Mengenai masalah perbedaan dua kata di atas, pernah terjadi dialog antara Dr. Muhammad Said Ramadhan Al-Buthi dengan seseorang tamu yang datang kepada beliau. Tamu tersebut berkeyakinan seperti di atas bahwa ada perbedaan antara taklid dan ittiba’. Kemudian Dr. al-Buthi menantang tamu tersebut untuk membuktikan apa perbedaan antara dua kata tersebut, apakah secara bahasa atau istilah dengan di persilahkan mengambil referensi dari kitab lughat atau kamus bahasa Arab. Namun, tamu tersebut tidak mampu membuktikan pernyataannya tersebut.
Klik untuk menyimak ringkasan diskusi antara Dr. Muhammad Said Ramadhan al-Buthi dan Nashiruddin Al-Albani.
Sebagai penutup dalam pembahasan yang sangat singkat ini tentang pentingnya mengikuti salah satu imam madzhab yang empat, berikut saya paparkan risalah tentang pentingnya mengikuti madzhab empat Karya Hadhratu syaikh KH. Hasyim Asy ’ari
رِسَالَةٌ فِيْ تَأَكُّدِ الْأَخْذِ بِمَذَاهِبِ الْأَئِمَّةِ الْأَرْبَعَةِ تَأْلِيْفُ الشَّيْخِ مُحَمَّدْ هَاشِمْ أَشْعَرِي (1287-1366هـ)

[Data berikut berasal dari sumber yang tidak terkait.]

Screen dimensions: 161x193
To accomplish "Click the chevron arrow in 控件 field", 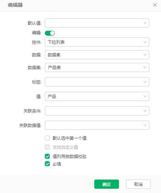I will pos(145,42).
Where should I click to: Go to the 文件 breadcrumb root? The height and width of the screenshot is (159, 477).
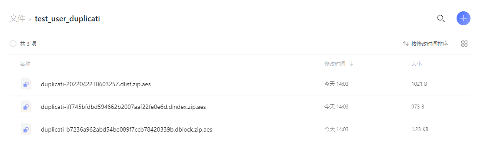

Risalah Tentang Pentingnya Mengikuti Madzhab Empat Karya Hadhratu syaikh KH. Hasyim Asy ’ari (1287H-1366H)
اِعْلَمْ أَنَّ فِي الْأَخْذِ بِهَذِهِ الْمَذَاهِبِ الْأَرْبَعَةِ مَصْلَحَةً عَظِيْمَةً وَفِي الْإِعْرَاضِ عَنْهَا كُلِّهَا مَفْسَدَةً كَبِيْرَةً
Ketahuilah, bahwa sesungguhnya mengikuti madzhab empat (Hanafi, Maliki, Syafi'i, dan Hanbali) mengandung kemaslahatan yang besar, dan meninggalkan seluruhnya membawa risiko kerusakan yang fatal.
وَنَحْنُ نُبَيِّنُ ذَلِكَ بِوُجُوْهٍ
Kami akan menjelaskan persoalan di atas dari beberapa aspek:
أَحَدُهَا أَنَّ الْأُمَّةَ اِجْتَمَعَتْ عَلَى أَنْ يَعْتَمِدُوْا عَلَى السَّلَفِ فِيْ مَعْرِفَةِ الشَّرِيْعَةِ
Pertama, bahwa umat Islam telah sepakat bulat untuk mengacu dan menjadikan ulama salaf sebagai pedoman dalam mengetahui, memahami, dan mengamalkan syariat Islam secara benar.

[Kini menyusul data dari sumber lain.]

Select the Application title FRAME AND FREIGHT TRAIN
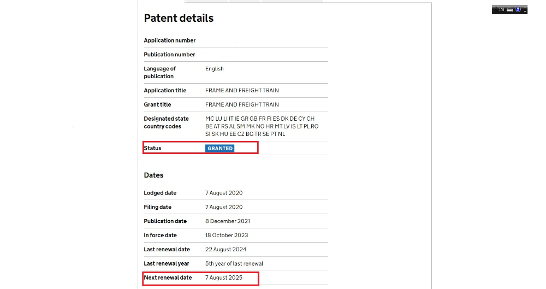tap(242, 90)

فَالتَّابِعُوْنَ اِعْتَمَدُوْا فِيْ ذَلِكَ عَلَى الصَّحَابَةِ وَتُبَّعُ التَّابِعِيْنَ اِعْتَمَدُوْا عَلَى التَّابِعِيْنَ وَهَكَذَا فِيْ كُلِّ طَبَقَةٍ اِعْتَمَدَ الْعُلَمَاءُ عَلَى مَنْ قَبْلَهُمْ
Dalam hal ini, para tabiin mengikuti jejak para sahabat Nabi shallallaahu ‘alaihi wasallam, lalu para pengikut tabiin meneruskan langkah dengan mengikuti jejak para tabiin. Demikianlah seterusnya, pada setiap generasi, para ulama pasti mengacu dan merujuk kepada orang-orang dari generasi sebelumnya.
وَالْعَقْلُ يَدُلُّ عَلَى حُسْنِ ذَلِكَ لِأَنَّ الشَّرِيْعَةَ لَا تُعْرَفُ إِلَّا بِالنَّقْلِ وَالْإِسْتِنْبَاطِ
Akal yang sehat menunjukkan betapa baiknya pola pemahaman dan pengamalan syariat Islam yang seperti itu. Sebab syariat Islam tidak dapat diketahui kecuali dengan cara naql (mengambil dari generasi sebelumnya) dan istinbat (mengeluarkan dari sumbernya, Al Quran dan Al Hadits, melalui ijtihad untuk menetapkan hukum).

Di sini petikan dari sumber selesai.